Union accuses 3 hospitals of locking out some nurses. Even though the historic strike is technically over, the acrimony and emotional fallout are, if anything, worse.
Fairview Health System and North Memorial Hospital said nurse staffing and patient numbers were back to usual levels Friday afternoon, and other Twin Cities hospitals said life was getting back to normal one day after a massive strike by union nurses.
The nurses saw it differently. The Minnesota Nurses Association accused Abbott Northwestern and Children’s Hospitals and Clinics of an illegal lockout for refusing to take all nurses back immediately, and a union organizer said she was assaulted by a security guard during a confrontation at North Memorial.
In short, even though the historic strike is technically over, the acrimony and emotional fallout are, if anything, worse than before.
“Today, we wake up to a new reality,” said Ken Paulus, chief executive officer of Allina Hospitals & Clinics in a letter to employees Friday. “We will be a different organization than the one we were on Wednesday … the Allina we knew before is gone.”
Allina, which owns Abbott Northwestern and United Hospitals, said it was at 30 to 40 percent of capacity because it reduced patient numbers ahead of Thursday’s strike. Officials said they expected Allina to be back to normal by next week.
The picketing nurses braved a night of pouring rain and thunderstorms before laying down their soaked signs at 7 a.m. Their return to work was orderly, but feelings were raw.
“I’ve never seen more security officers in my life,” said Sue Truhler, a diabetes educator at United Hospital in St. Paul. “We were treated like criminals.”
She filed into a conference room at 7 a.m. with dozens of nurses, who were gradually called up to their floors to start their shifts. United spokeswoman Terri Dresen said the hospital had 187 patients, about half its usual census.
At North Memorial, union organizer Ona Keller said she was injured by a security guard who grabbed her arm while ordering her to leave the hospital as nurses were being sent up to their floors. She said she was treated at the emergency room and left with her arm in a sling. She said she intended to file criminal charges against the guard and an unfair labor practice charge against the hospital. “He escalated the situation unnecessarily,” she said. “It was pretty painful.”
Officials from North Memorial said her accusations were unfounded. “No action was taken by Robbinsdale Police,” they said in a statement.
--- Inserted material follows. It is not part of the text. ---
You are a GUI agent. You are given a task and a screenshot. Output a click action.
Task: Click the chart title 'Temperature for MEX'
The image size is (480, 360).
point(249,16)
An internal investigation, including interviews with witnesses, found “there was no merit to the allegation,” the statement said.
Union officials said they would also file unfair labor practice charges with the National Labor Relations Board against Children’s and Abbott because some nurses who showed up for work were told to go home. They described it as a selective lockout.
“It was an incredibly degrading experience for our nurses,” said Nellie Munn, a nurse and union rep at Children’s.
Hospital officials said they were following a plan announced before the strike — calling nurses back as needed. A spokeswoman said the hospitals asked the union to negotiate a back-to-work process as part of contract talks before the strike, but the union refused.
“There were no surprises,” said hospitals spokesperson Maureen Schriner. “The union is demonstrating that it is interested in conflict and controversy rather than negotiating.”
The one-day strike, the largest in U.S. history, was called to inflict financial pain on the hospitals and call attention to nurse staffing and patient care. The nurses’ contract expired May 31. The two sides have disagreed on a union proposal for formal nurse-to-patient staffing, which the nurses say would improve patient care, and over wages and benefits.
“Hopefully, people realize that we are serious and patient care is important to us,” said Linda Schaefer, 61, an emergency room nurse at United.
As of late Friday, no new talks had been scheduled.